The current high-fidelity generation and high-precision detection of DeepFake images are at an arms race. We believe that producing DeepFakes that are highly realistic and 'detection evasive' can serve the ultimate goal of improving future generation DeepFake detection capabilities. In this paper, we propose a simple yet powerful pipeline to reduce the artifact patterns of fake images without hurting image quality by performing implicit spatial-domain notch filtering. We first demonstrate that frequency-domain notch filtering, although famously shown to be effective in removing periodic noise in the spatial domain, is infeasible for our task at hand due to the manual designs required for the notch filters. We, therefore, resort to a learning-based approach to reproduce the notch filtering effects, but solely in the spatial domain. We adopt a combination of adding overwhelming spatial noise for breaking the periodic noise pattern and deep image filtering to reconstruct the noise-free fake images, and we name our method DeepNotch. Deep image filtering provides a specialized filter for each pixel in the noisy image, producing filtered images with high fidelity compared to their DeepFake counterparts. Moreover, we also use the semantic information of the image to generate an adversarial guidance map to add noise intelligently. Our large-scale evaluation on 3 representative state-of-the-art DeepFake detection methods (tested on 16 types of DeepFakes) has demonstrated that our technique significantly reduces the accuracy of these 3 fake image detection methods, 36.79% on average and up to 97.02% in the best case.

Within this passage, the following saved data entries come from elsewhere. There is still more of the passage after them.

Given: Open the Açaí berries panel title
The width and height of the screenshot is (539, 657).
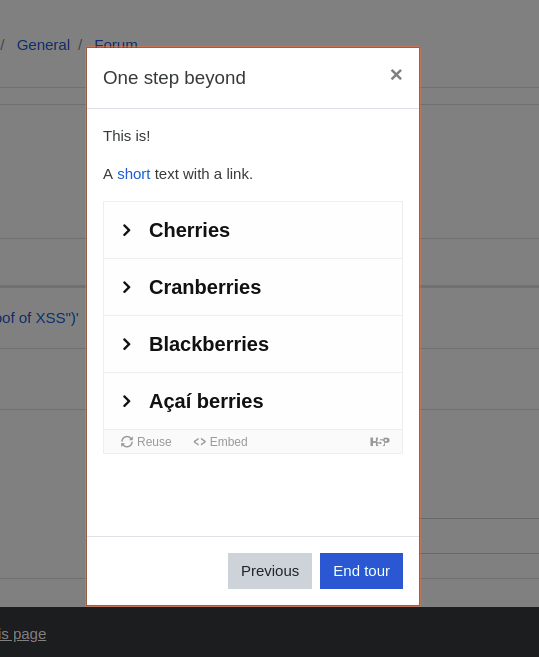Looking at the screenshot, I should point(206,401).
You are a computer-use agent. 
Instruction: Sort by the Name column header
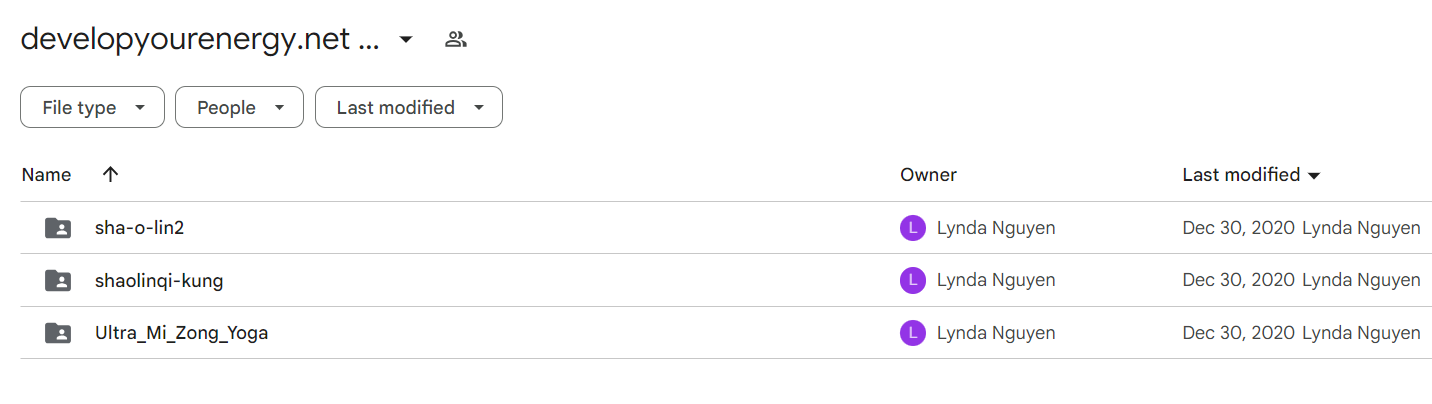[46, 175]
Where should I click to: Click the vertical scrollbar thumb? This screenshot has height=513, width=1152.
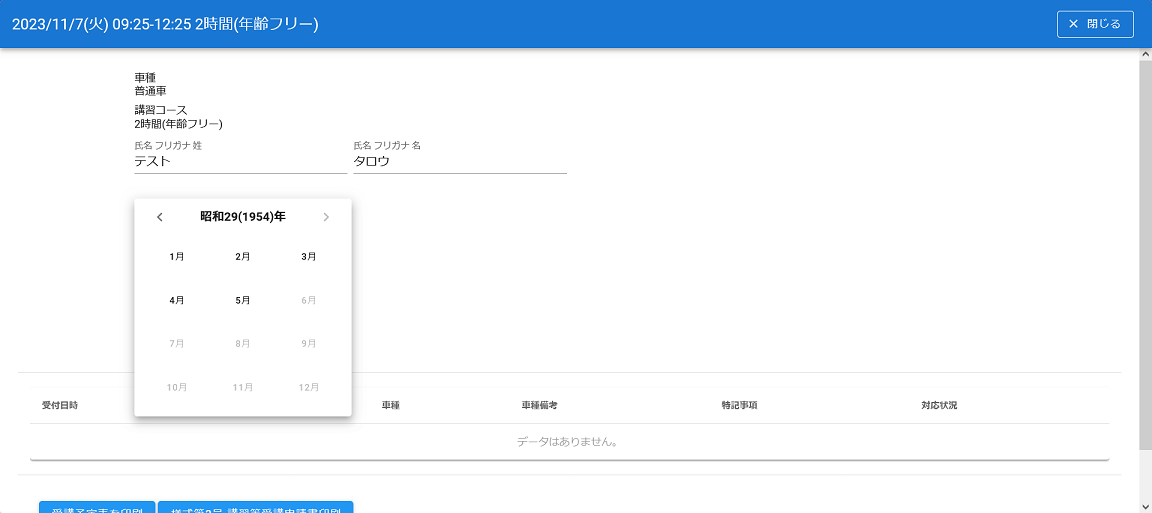pos(1145,250)
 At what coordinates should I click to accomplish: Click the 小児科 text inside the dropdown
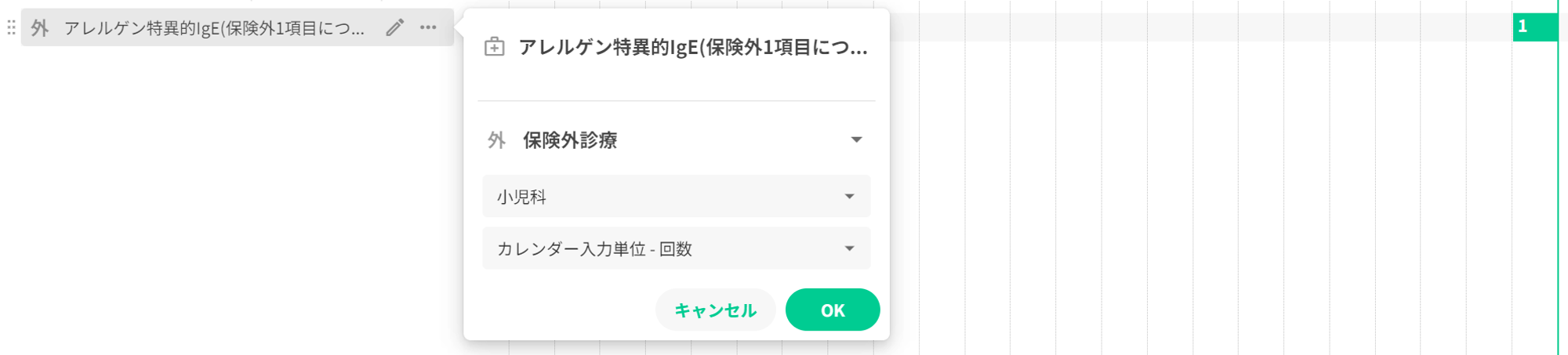[x=521, y=197]
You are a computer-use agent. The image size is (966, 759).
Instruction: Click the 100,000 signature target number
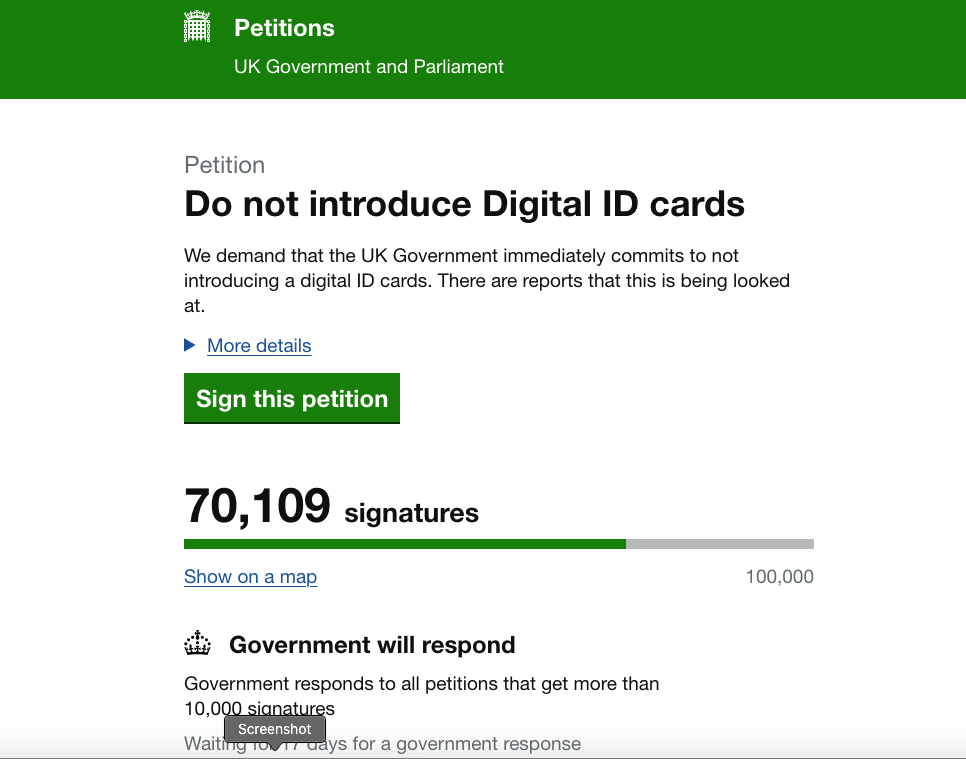point(779,577)
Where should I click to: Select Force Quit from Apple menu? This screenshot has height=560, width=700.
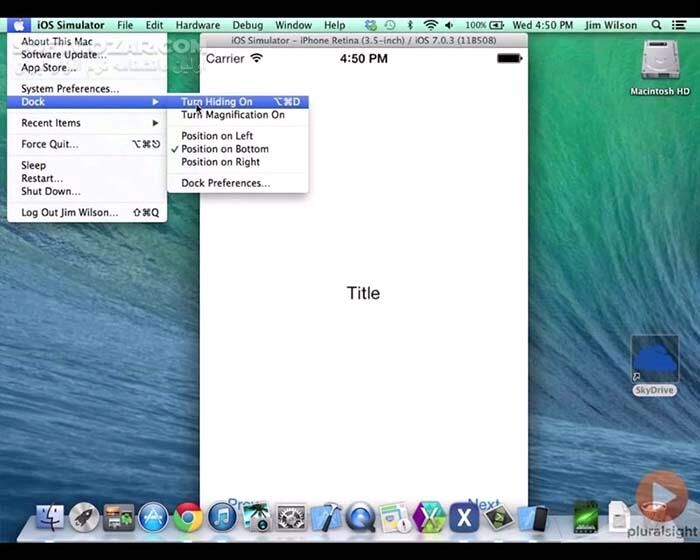click(50, 144)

翻译：当前，深度伪造图像的高保真生成与高精度检测正处于军备竞赛状态。我们认为，生成既高度逼真又能"逃避检测"的深度伪造内容，可服务于提升未来世代深度伪造检测能力的终极目标。本文提出一种简洁而强大的流水线，通过执行隐式空间域陷波滤波，在不损伤图像质量的前提下减少伪造图像的伪影模式。我们首先证明，频域陷波滤波虽在空间域去除周期性噪声方面效果显著，但因其滤器需人工设计而无法直接应用于当前任务。为此，我们转向基于学习的方法，完全在空间域复现陷波滤波效果。我们采用叠加过量空间噪声以打破周期性噪声模式，并结合深度图像滤波重建无噪声伪造图像，将此方法命名为DeepNotch。深度图像滤波能为含噪图像中的每个像素提供专属滤波器，生成的滤波图像与原始深度伪造图像相比具有极高保真度。此外，我们还利用图像的语义信息生成对抗性引导图，从而智能地添加噪声。针对3种代表性先进深度伪造检测方法（涵盖16类深度伪造类型）的大规模评估表明，我们的技术可将这3种伪造图像检测方法的平均准确率降低36.79%，最佳情况下降低97.02%。